We need to feel horror at both these wars, of  all wars. I just finished watching "America's Vietnam War: 50th Anniversary Collector's Edition". It was hard to watch. This was your classic American war film full of stirring music and braggadocio--the kind of propaganda that gets the next generation killed. For a more accurate rendition of the horror that was our wrongful continuation of a French colonial war of occupation watch the PBS film "Vietnam: A Television History", especially if you can get the VHS version.
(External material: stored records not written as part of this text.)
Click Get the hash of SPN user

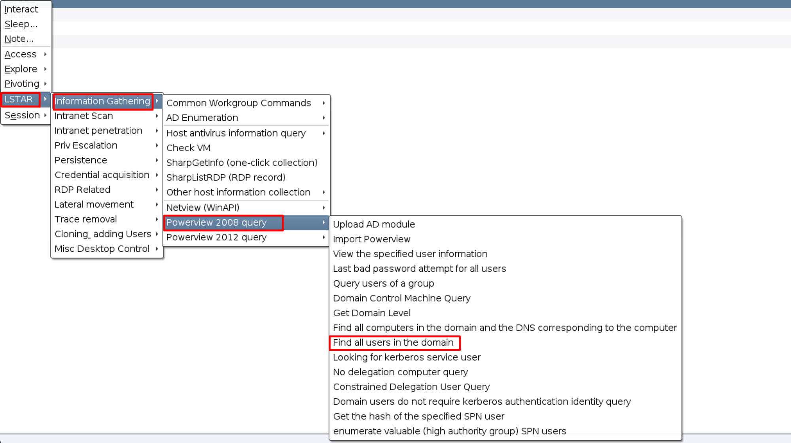pos(419,416)
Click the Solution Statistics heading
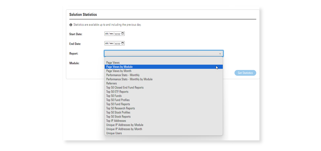 (83, 14)
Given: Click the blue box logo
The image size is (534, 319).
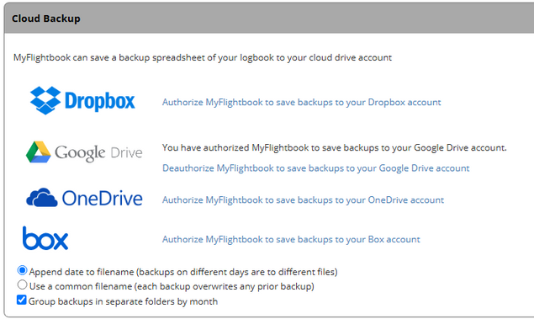Looking at the screenshot, I should click(x=45, y=238).
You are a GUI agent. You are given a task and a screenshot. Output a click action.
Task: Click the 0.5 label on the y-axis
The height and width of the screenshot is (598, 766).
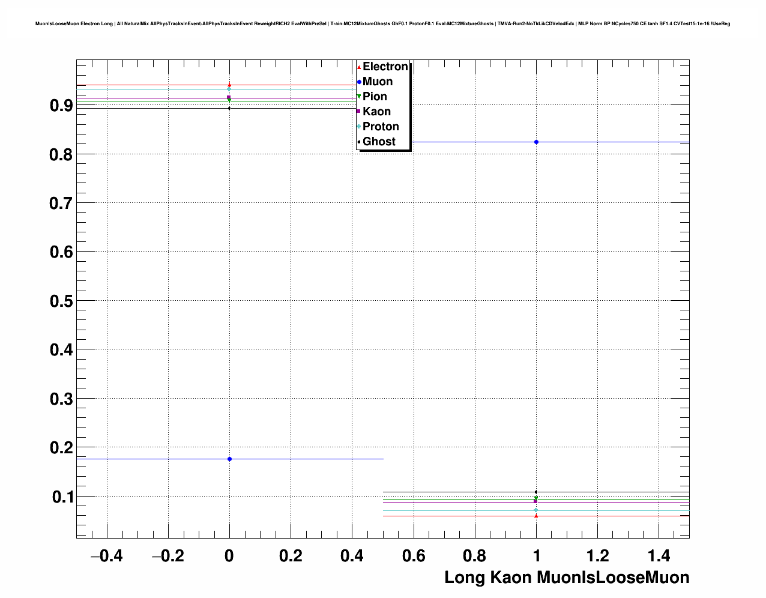tap(61, 301)
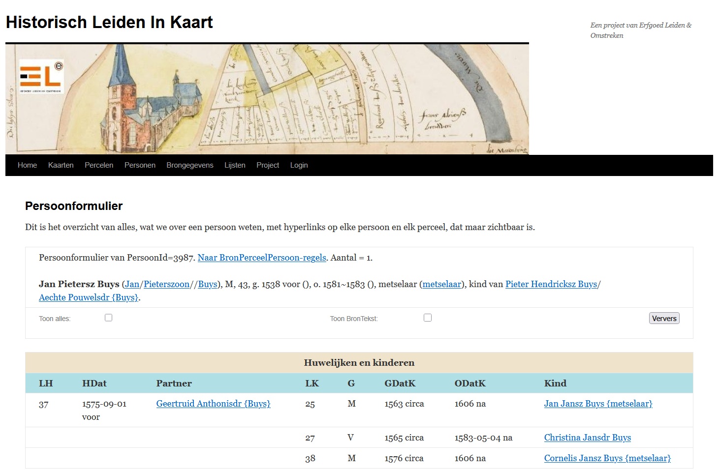
Task: Click the Ververs button
Action: click(664, 318)
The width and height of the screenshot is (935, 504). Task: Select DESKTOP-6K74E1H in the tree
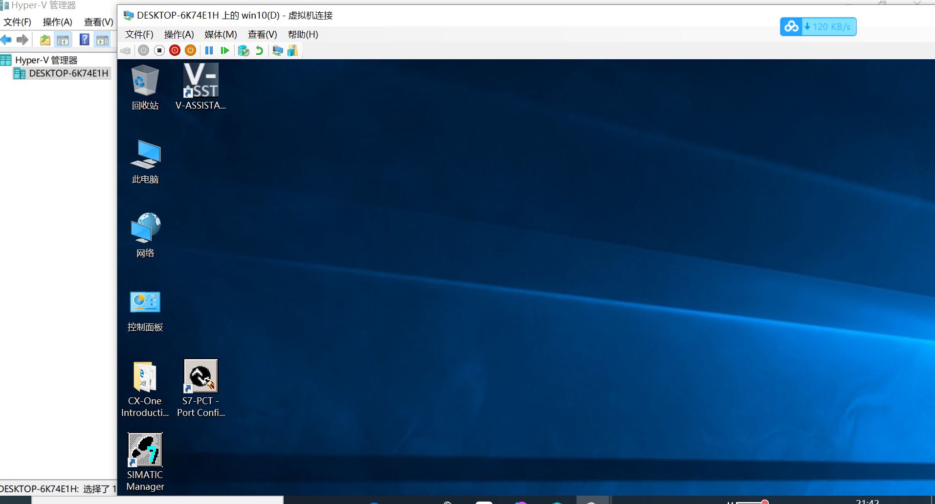click(68, 73)
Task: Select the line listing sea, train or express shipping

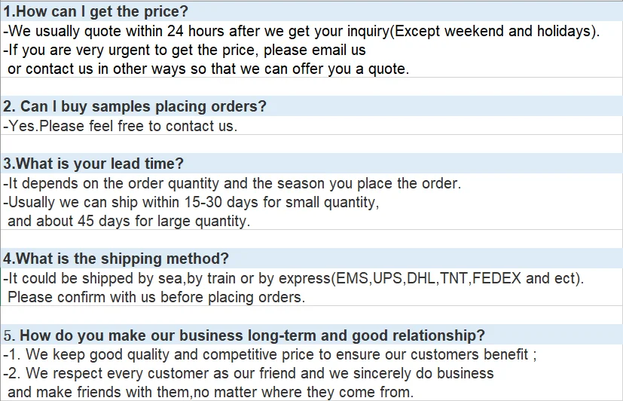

I met Ron Kovic the subject of  the film  based on his book "Born on the 4th of July" at Kent State in 1977. We were protesting KSU's building of a gym on the site of the  May 4th 1970 shootings. "Born" had just been published.

"Born on the 4th of July" should be watched by every congressmen before they vote in favor of the next war. Before invading Iraq based on Bush/Cheney braggadocio we should have, as the late Sen. Robert Byrd of West Virginia suggested before the Senate during the October 2002 pre-war debate, taken a long look at all the names on the Vietnam Memorial. Taken a long look in silence,  without the martial music propaganda.

Every war begins with stirring  martial music and patriotic speeches. Every war ends with "Taps" and weeping. . This Veteran's Day lets reflect in  silence and the remembrance of senseless slaughter  that was the original Armistice day.